DMK News | Dean | 10:38 pm Tuesday, Jan 16 2007 |

Despite a power outage that affected some 200,000 Melbourne (and some other areas of Victoria) homes and businesses, our power supply here at home was unaffected.

Mel and I were out at our nearby 7-Eleven getting a cold slurpee (to beat the 40-degree heat) when the power went off in the store — about 600 metres from home.

I managed to get the very last slurpee of the afternoon — the next guy in the queue unfortunately missed out because of the lack of power.

But thankfully our street’s power supply must be separated from our neighbouring Brunswick West area by the freeway/Citylink, as power was still on at our home office just a couple of minutes away. Houses 150m away to our east had no power. But also, in other directions, power was out in neighbouring Essendon, and Glenroy to the north.

Our upstairs office would be most unbearable without cooling on a 40-degree day: and with stage 3 water restrictions, we can’t just turn on the hose and create our own splash-cooling fun out on the lawn.

And there’s four more hot days on the way. Boy do I look forward to the cooler weather arriving!

Data Accuracy

Marketing | Dean | 6:00 pm Wednesday, Jan 10 2007 |

On a recent flight I saved the courtesy sickness bag (vomit bag?) from the seat pocket to take advantage of the film offer printed on it (undoubtedly supplied by the film processing company gratis).

At home, I gathered together all of my old rolls of unprocessed film (I managed to find 18 of them!), wrote up the order on the bag, popped them in and sent them off for development and processing — prints and CDs (at a great price).

All went fine — I received an email from the company giving me a weblink to my shots, so I’d browsed through all 18 albums online before the parcel even arrived. Some old pics, some going back about 7 or 8 years! About time they were all processed — ah, the days of non-digital cameras.

As an added “benefit” of course, I became part of that compay’s mailing list. Nothing wrong with that of course, good marketing in action. However, the person entering my data into the system has reversed my first and last names, so that I get everything from them addressed “Mr Kennedy Dean” instead of “Mr Dean Kennedy.”

And I received some direct mail today from Time magazine also addressed to “Mr Kennedy Dean” — “Dear Mr Dean” as the salutation — at least I know what mailing list they purchased!

The impact though may affect the response to the mailing. Whilst I may think most people don’t care all that much, it definitely has a feeling of being less personal than normal, as I know it is wrong — like $99 vs $100 — the psychological impact is far greater than the physical one. Who’s Mr Dean? It’s certainly not me. That kind of influence spoils the point of the offer.

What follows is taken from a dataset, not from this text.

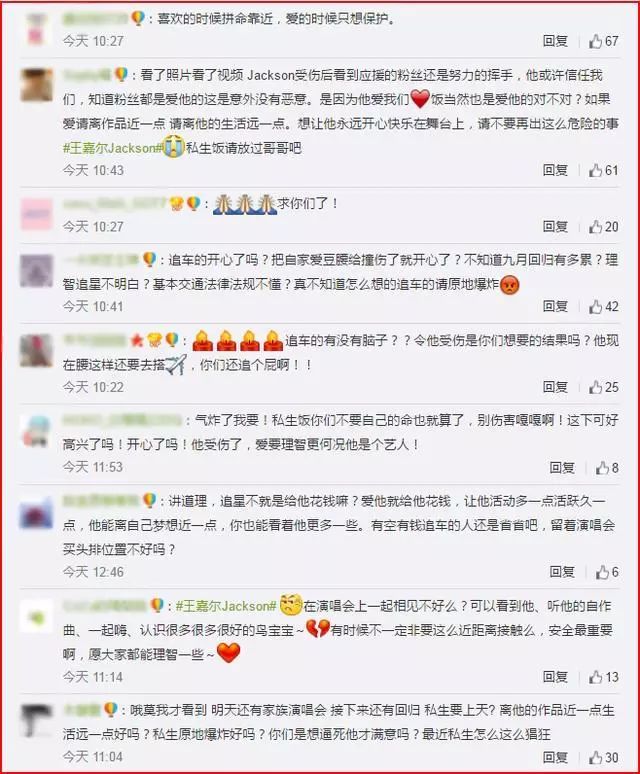Open #王嘉尔Jackson# hashtag in 10:43 comment
Image resolution: width=640 pixels, height=774 pixels.
click(113, 148)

Recently we did a mailout for a client with some 1,600 addressees — from a database they’d acquired during the purchase of an existing competing business. However, that database had quite a few dozen basic errors — suburb names wrong, postcodes wrong for the suburb (which we found and fixed) — but again, it could easily be interpreted as a lack of professionalism, and thus affect the response?

Well, that’s my take on data accuracy — it may not fit everyone’s personality type, but it certainly fits mine — which might be 25 percent or more of your database. Something to watch out for in direct mail, especially your own list!